Problem to solve: Each line of the data must be copied exactly.

Excerpted records:

· · · · ·

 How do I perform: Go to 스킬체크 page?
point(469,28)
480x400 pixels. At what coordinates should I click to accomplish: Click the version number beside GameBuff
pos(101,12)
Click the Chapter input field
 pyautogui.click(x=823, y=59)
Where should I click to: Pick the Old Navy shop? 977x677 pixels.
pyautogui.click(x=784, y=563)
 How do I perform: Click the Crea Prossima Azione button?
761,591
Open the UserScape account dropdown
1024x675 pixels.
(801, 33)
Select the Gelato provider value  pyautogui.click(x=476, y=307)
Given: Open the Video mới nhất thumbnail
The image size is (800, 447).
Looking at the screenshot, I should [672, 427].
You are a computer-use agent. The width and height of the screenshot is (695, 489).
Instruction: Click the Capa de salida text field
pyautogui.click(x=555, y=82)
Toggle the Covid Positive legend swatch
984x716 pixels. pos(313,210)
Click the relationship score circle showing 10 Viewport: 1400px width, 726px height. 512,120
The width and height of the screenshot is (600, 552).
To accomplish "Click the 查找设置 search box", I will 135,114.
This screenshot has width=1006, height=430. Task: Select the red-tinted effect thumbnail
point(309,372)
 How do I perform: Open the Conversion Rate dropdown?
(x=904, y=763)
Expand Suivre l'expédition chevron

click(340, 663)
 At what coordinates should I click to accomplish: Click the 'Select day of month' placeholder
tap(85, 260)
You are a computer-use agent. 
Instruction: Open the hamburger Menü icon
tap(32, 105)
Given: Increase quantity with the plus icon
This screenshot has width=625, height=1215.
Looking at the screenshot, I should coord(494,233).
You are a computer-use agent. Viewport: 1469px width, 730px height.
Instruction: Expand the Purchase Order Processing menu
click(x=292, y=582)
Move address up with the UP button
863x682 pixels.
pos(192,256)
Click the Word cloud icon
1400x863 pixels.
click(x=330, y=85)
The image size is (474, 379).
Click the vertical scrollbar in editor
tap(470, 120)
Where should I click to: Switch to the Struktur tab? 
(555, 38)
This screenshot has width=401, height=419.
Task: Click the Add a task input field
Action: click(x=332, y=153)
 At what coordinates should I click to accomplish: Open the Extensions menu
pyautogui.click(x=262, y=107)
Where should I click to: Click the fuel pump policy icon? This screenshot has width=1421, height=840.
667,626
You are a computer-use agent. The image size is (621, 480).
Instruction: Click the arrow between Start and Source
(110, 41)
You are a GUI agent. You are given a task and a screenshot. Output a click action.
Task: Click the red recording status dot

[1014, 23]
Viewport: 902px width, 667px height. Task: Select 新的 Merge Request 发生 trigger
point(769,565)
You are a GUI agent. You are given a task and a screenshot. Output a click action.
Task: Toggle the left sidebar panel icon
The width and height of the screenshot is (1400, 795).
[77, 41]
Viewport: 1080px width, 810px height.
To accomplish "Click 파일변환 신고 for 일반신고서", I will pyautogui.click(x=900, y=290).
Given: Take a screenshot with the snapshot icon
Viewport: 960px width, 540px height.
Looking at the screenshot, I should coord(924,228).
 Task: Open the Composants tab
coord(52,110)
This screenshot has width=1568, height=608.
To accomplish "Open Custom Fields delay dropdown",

· · · · ·

Response to the task:
 How do I perform: Go to 스킬체크 page?
point(469,28)
480x400 pixels. At what coordinates should I click to accomplish: Click the version number beside GameBuff
pos(101,12)
Click the Chapter input field
 pyautogui.click(x=823, y=59)
Where should I click to: Pick the Old Navy shop? 977x677 pixels.
pyautogui.click(x=784, y=563)
 How do I perform: Click the Crea Prossima Azione button?
761,591
Open the UserScape account dropdown
1024x675 pixels.
(801, 33)
Select the Gelato provider value  pyautogui.click(x=476, y=307)
Given: Open the Video mới nhất thumbnail
The image size is (800, 447).
Looking at the screenshot, I should [672, 427].
You are a computer-use agent. The width and height of the screenshot is (695, 489).
Instruction: Click the Capa de salida text field
pyautogui.click(x=555, y=82)
Toggle the Covid Positive legend swatch
984x716 pixels. pos(313,210)
Click the relationship score circle showing 10 Viewport: 1400px width, 726px height. 512,120
The width and height of the screenshot is (600, 552).
To accomplish "Click the 查找设置 search box", I will 135,114.
This screenshot has width=1006, height=430. Task: Select the red-tinted effect thumbnail
point(309,372)
 How do I perform: Open the Conversion Rate dropdown?
(x=904, y=763)
Expand Suivre l'expédition chevron

click(340, 663)
 At what coordinates should I click to accomplish: Click the 'Select day of month' placeholder
tap(85, 260)
You are a computer-use agent. 
Instruction: Open the hamburger Menü icon
tap(32, 105)
Given: Increase quantity with the plus icon
This screenshot has width=625, height=1215.
Looking at the screenshot, I should coord(494,233).
You are a computer-use agent. Viewport: 1469px width, 730px height.
Instruction: Expand the Purchase Order Processing menu
click(x=292, y=582)
Move address up with the UP button
863x682 pixels.
pos(192,256)
Click the Word cloud icon
1400x863 pixels.
click(x=330, y=85)
The image size is (474, 379).
Click the vertical scrollbar in editor
tap(470, 120)
Where should I click to: Switch to the Struktur tab? 
(555, 38)
This screenshot has width=401, height=419.
Task: Click the Add a task input field
Action: click(x=332, y=153)
 At what coordinates should I click to accomplish: Open the Extensions menu
pyautogui.click(x=262, y=107)
Where should I click to: Click the fuel pump policy icon? This screenshot has width=1421, height=840.
667,626
You are a computer-use agent. The image size is (621, 480).
Instruction: Click the arrow between Start and Source
(110, 41)
You are a GUI agent. You are given a task and a screenshot. Output a click action.
Task: Click the red recording status dot

[1014, 23]
Viewport: 902px width, 667px height. Task: Select 新的 Merge Request 发生 trigger
point(769,565)
You are a GUI agent. You are given a task and a screenshot. Output a click action.
Task: Toggle the left sidebar panel icon
The width and height of the screenshot is (1400, 795).
[77, 41]
Viewport: 1080px width, 810px height.
To accomplish "Click 파일변환 신고 for 일반신고서", I will pyautogui.click(x=900, y=290).
Given: Take a screenshot with the snapshot icon
Viewport: 960px width, 540px height.
Looking at the screenshot, I should coord(924,228).
 Task: Open the Composants tab
coord(52,110)
This screenshot has width=1568, height=608.
To accomplish "Open Custom Fields delay dropdown",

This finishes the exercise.